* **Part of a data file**

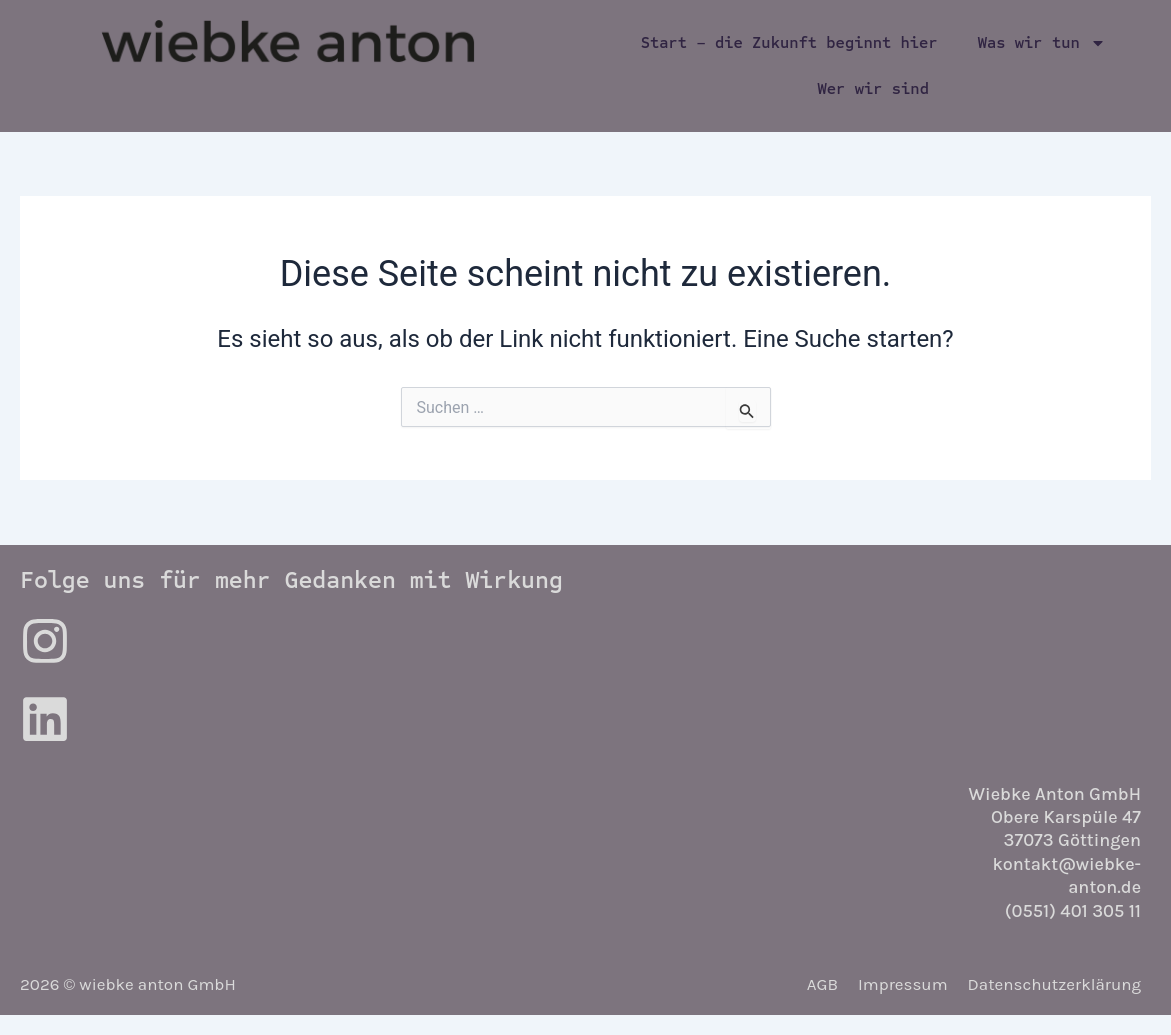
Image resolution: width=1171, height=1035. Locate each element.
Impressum (903, 984)
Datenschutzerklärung (1055, 984)
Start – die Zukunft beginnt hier (789, 42)
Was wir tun (1042, 43)
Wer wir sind (873, 88)
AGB (822, 984)
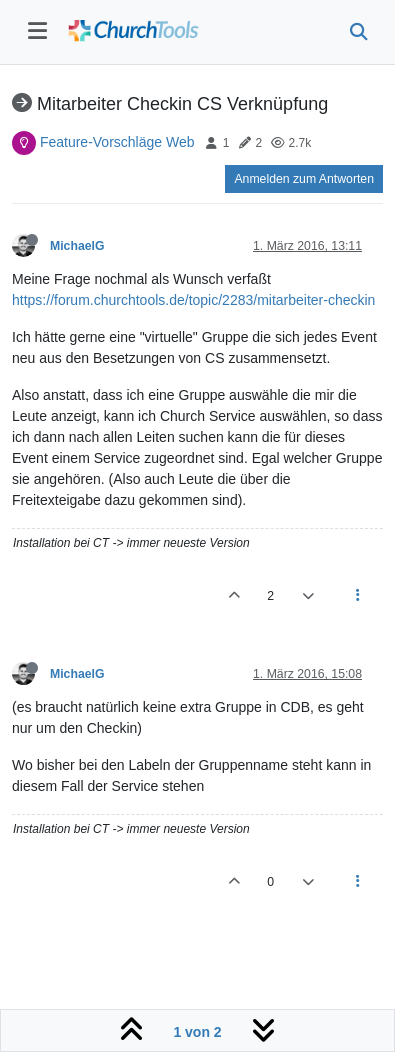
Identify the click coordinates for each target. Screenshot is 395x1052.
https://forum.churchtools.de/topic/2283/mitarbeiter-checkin (193, 300)
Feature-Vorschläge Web (117, 142)
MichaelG (77, 246)
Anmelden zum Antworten (304, 179)
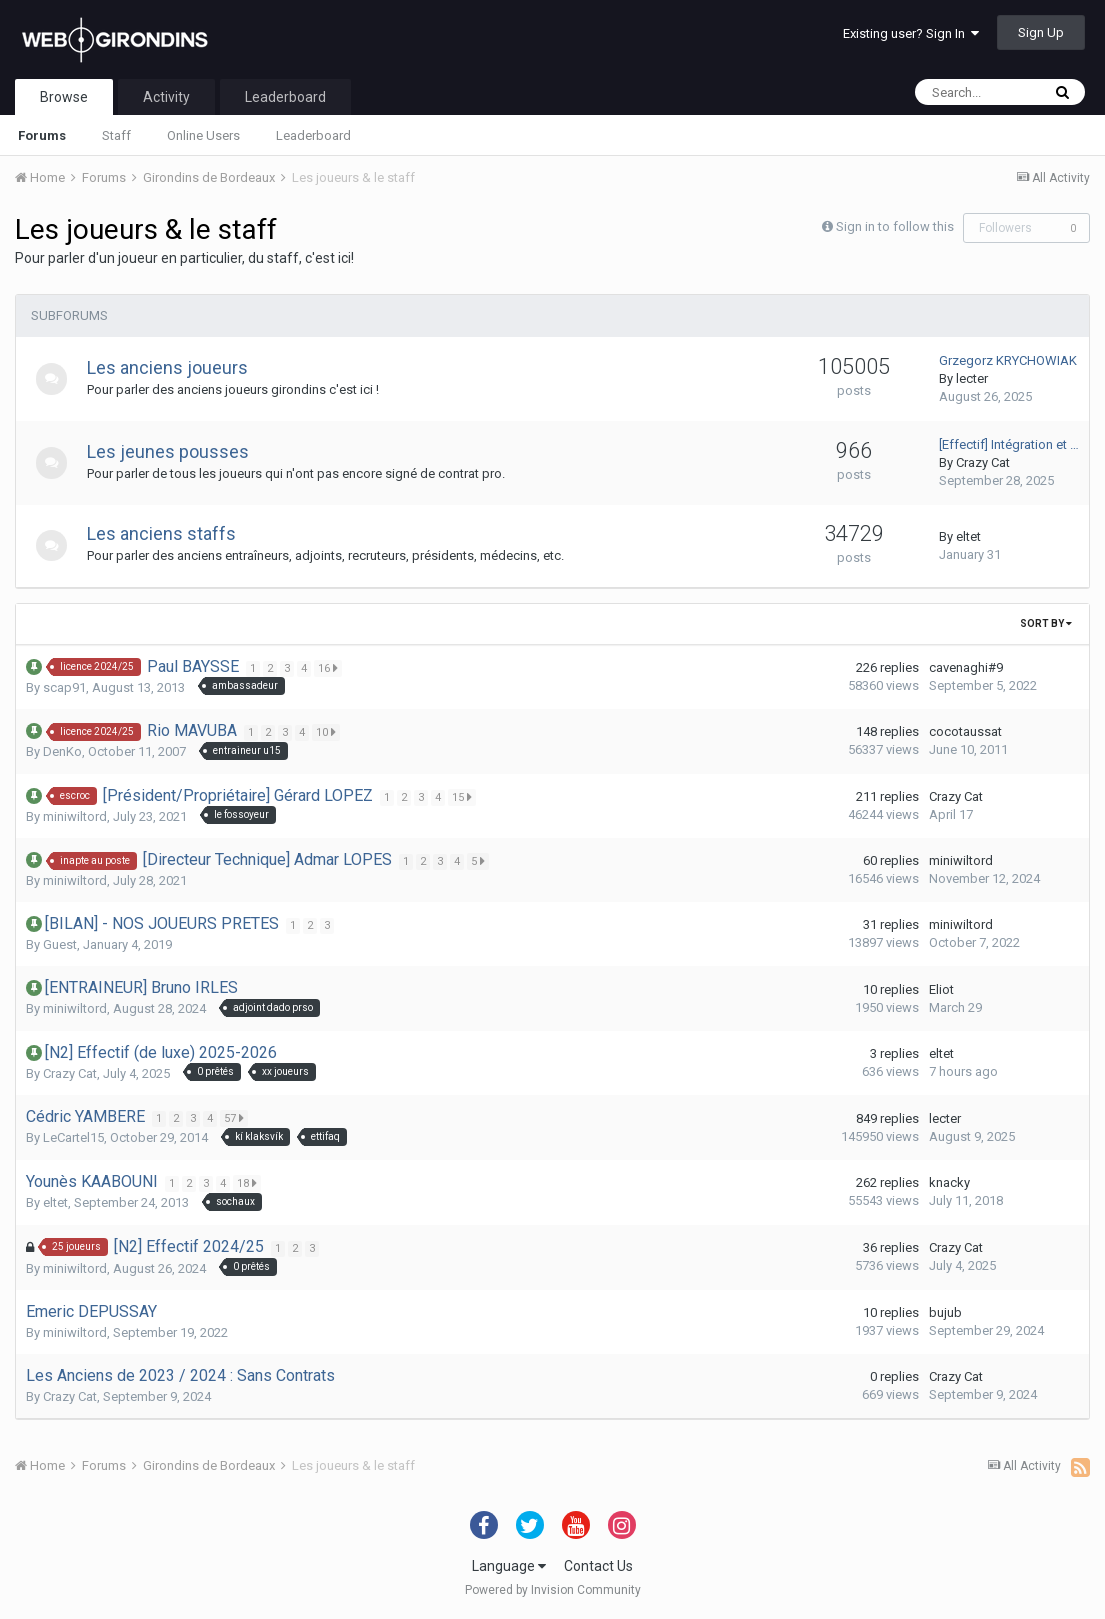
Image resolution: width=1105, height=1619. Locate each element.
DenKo (62, 751)
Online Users (203, 135)
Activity (166, 97)
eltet (968, 536)
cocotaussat (965, 731)
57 (236, 1118)
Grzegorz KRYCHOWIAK (1008, 360)
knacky (949, 1182)
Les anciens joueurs (176, 367)
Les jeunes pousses (177, 451)
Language (509, 1566)
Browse (64, 97)
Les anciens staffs (170, 533)
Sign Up (1041, 32)
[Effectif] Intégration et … (1009, 444)
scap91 (64, 687)
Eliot (941, 989)
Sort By (1046, 623)
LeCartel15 (73, 1137)
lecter (972, 378)
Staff (116, 135)
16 (330, 668)
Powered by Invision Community (553, 1590)
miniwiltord (75, 816)
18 (249, 1183)
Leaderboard (313, 135)
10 (328, 732)
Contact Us (598, 1566)
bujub (945, 1312)
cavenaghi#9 (966, 667)
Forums (42, 135)
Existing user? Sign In (911, 33)
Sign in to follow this (895, 226)
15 (464, 797)
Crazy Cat (983, 462)
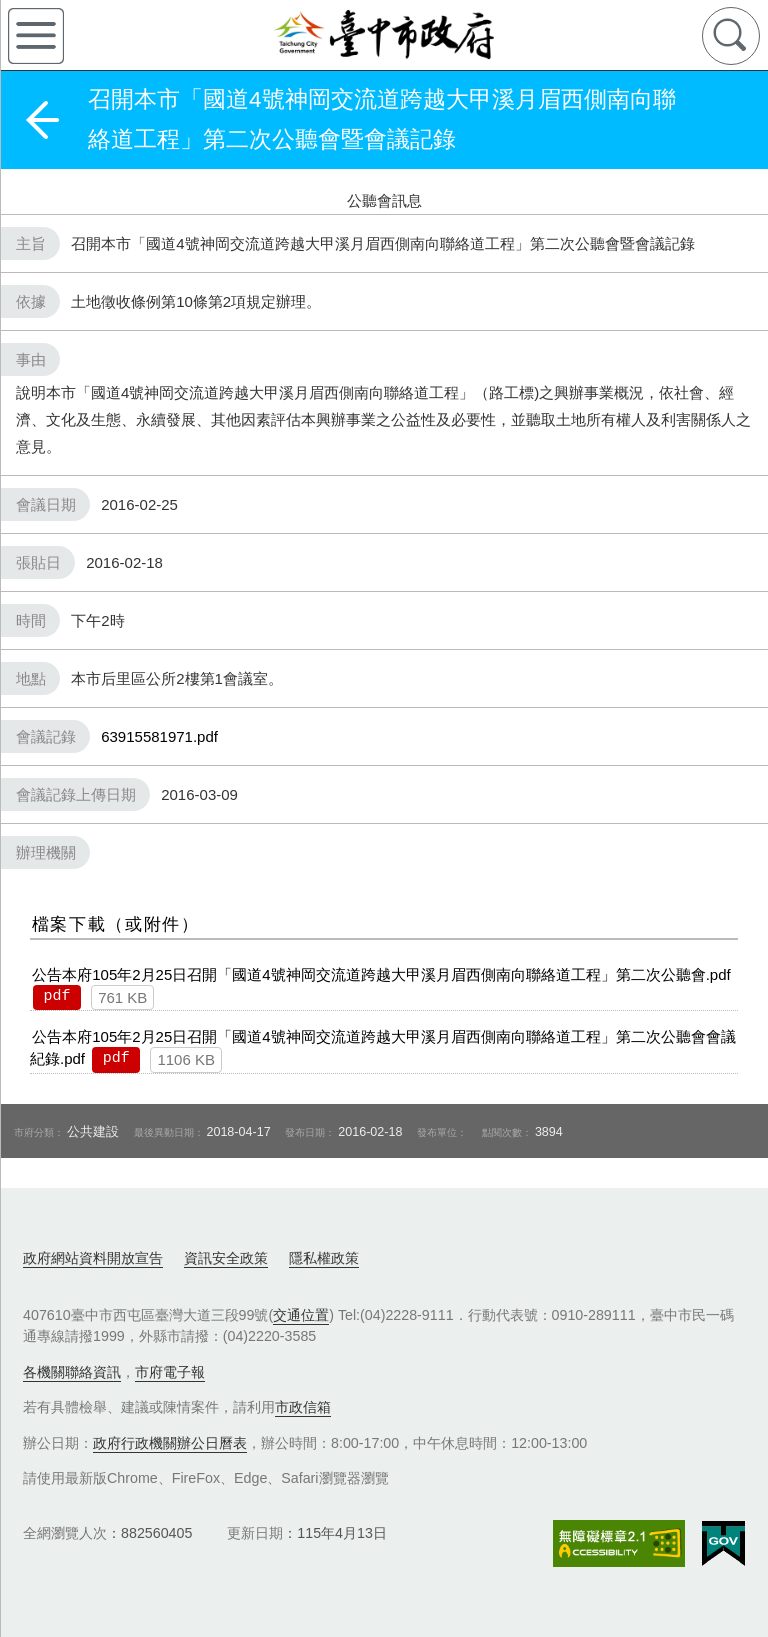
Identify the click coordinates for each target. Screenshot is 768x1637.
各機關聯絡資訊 (72, 1372)
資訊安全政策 (226, 1258)
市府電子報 (170, 1372)
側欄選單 (36, 36)
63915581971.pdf (159, 736)
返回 (42, 120)
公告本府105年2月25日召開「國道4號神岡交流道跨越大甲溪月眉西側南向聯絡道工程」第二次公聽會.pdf (381, 974)
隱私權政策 (324, 1258)
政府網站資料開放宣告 (93, 1258)
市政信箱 (303, 1407)
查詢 (731, 36)
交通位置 (301, 1315)
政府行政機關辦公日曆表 (170, 1443)
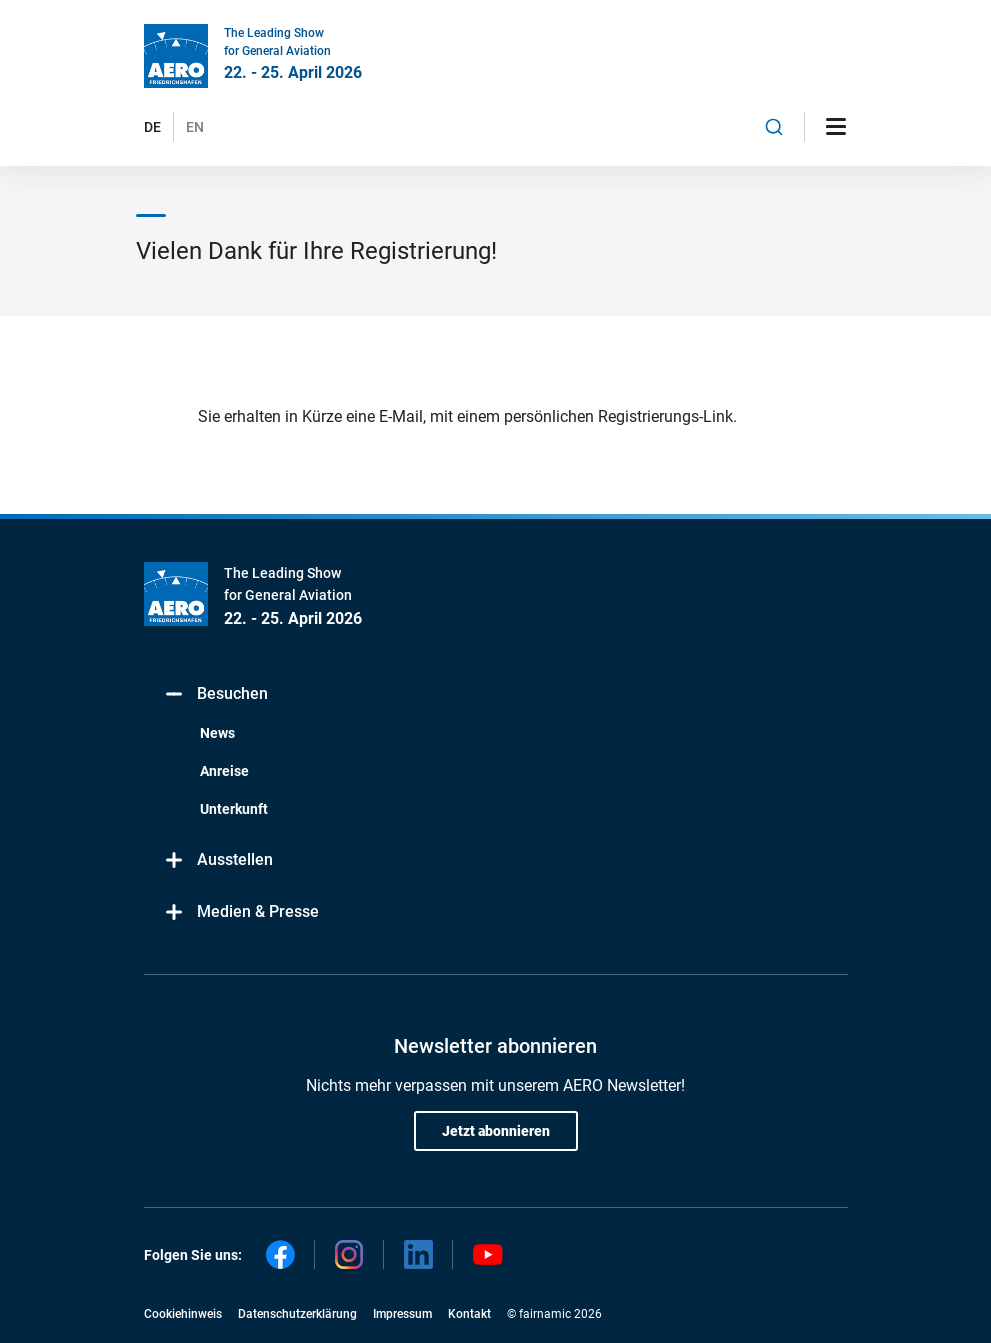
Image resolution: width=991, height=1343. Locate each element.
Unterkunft (234, 809)
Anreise (224, 771)
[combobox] (774, 127)
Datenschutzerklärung (297, 1314)
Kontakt (469, 1314)
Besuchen (216, 694)
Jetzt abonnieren (496, 1131)
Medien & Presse (241, 912)
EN (195, 127)
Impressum (402, 1314)
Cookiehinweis (183, 1314)
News (217, 733)
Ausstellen (218, 860)
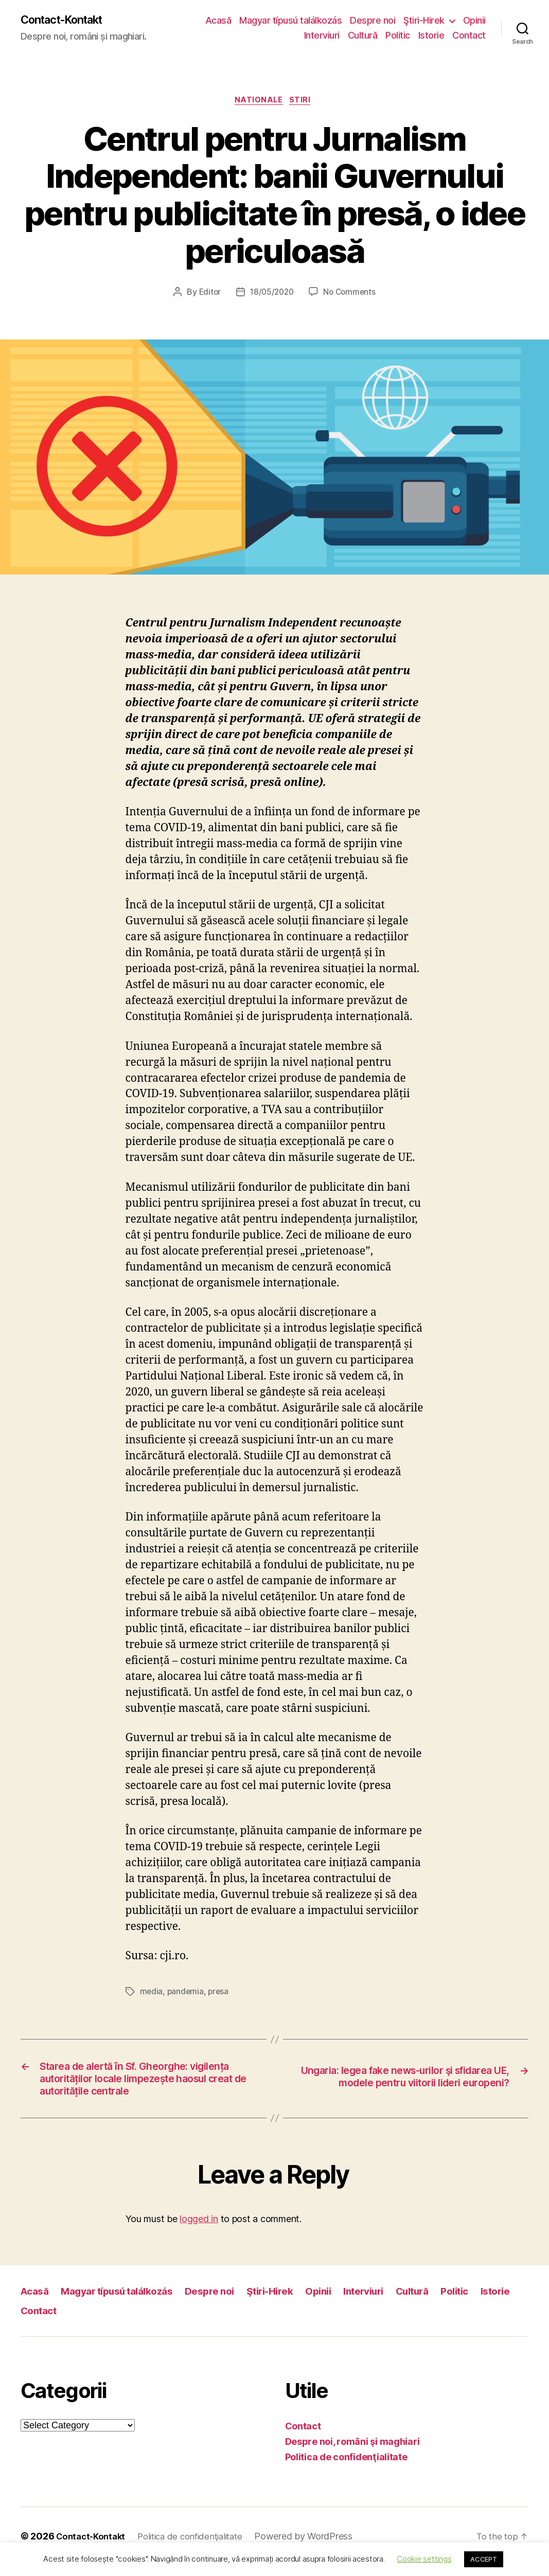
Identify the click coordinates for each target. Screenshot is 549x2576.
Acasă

* **Short task**
Copy every line of the records above verbatim, leaving out the picture markers.

* **Result**
Image resolution: width=1171, height=1035. Locate each element.
Impressum (903, 984)
Datenschutzerklärung (1055, 984)
Start – die Zukunft beginnt hier (789, 42)
Was wir tun (1042, 43)
Wer wir sind (873, 88)
AGB (822, 984)
Identify the click coordinates for each target. Screenshot is 395x1052.
https://forum.churchtools.de/topic/2283/mitarbeiter-checkin (193, 300)
Feature-Vorschläge Web (117, 142)
MichaelG (77, 246)
Anmelden zum Antworten (304, 179)
Image resolution: width=1105, height=1619. Locate each element.
DenKo (62, 751)
Online Users (203, 135)
Activity (166, 97)
eltet (968, 536)
cocotaussat (965, 731)
57 (236, 1118)
Grzegorz KRYCHOWIAK (1008, 360)
knacky (949, 1182)
Les anciens joueurs (176, 367)
Les jeunes pousses (177, 451)
Language (509, 1566)
Browse (64, 97)
Les anciens staffs (170, 533)
Sign Up (1041, 32)
[Effectif] Intégration et … (1009, 444)
scap91 (64, 687)
Eliot (941, 989)
Sort By (1046, 623)
LeCartel15 (73, 1137)
lecter (972, 378)
Staff (116, 135)
16 (330, 668)
Powered by Invision Community (553, 1590)
miniwiltord (75, 816)
18 (249, 1183)
Leaderboard (313, 135)
10 (328, 732)
Contact Us (598, 1566)
bujub (945, 1312)
cavenaghi#9 (966, 667)
Forums (42, 135)
Existing user? Sign In (911, 33)
Sign in to follow this (895, 226)
15 (464, 797)
Crazy Cat (983, 462)
Identify the click coordinates for each target. Screenshot is 768x1637.
各機關聯絡資訊 (72, 1372)
資訊安全政策 (226, 1258)
市府電子報 (170, 1372)
側欄選單 (36, 36)
63915581971.pdf (159, 736)
返回 (42, 120)
公告本府105年2月25日召開「國道4號神岡交流道跨越大甲溪月眉西側南向聯絡道工程」第二次公聽會.pdf (381, 974)
隱私權政策 (324, 1258)
政府網站資料開放宣告 (93, 1258)
市政信箱 (303, 1407)
查詢 (731, 36)
交通位置 (301, 1315)
政府行政機關辦公日曆表 (170, 1443)
Image resolution: width=991, height=1343. Locate each element.
Unterkunft (234, 809)
Anreise (224, 771)
[combobox] (774, 127)
Datenschutzerklärung (297, 1314)
Kontakt (469, 1314)
Besuchen (216, 694)
Jetzt abonnieren (496, 1131)
Medien & Presse (241, 912)
EN (195, 127)
Impressum (402, 1314)
Cookiehinweis (183, 1314)
News (217, 733)
Ausstellen (218, 860)
Identify the click coordinates for each target. Screenshot is 549x2576.
Acasă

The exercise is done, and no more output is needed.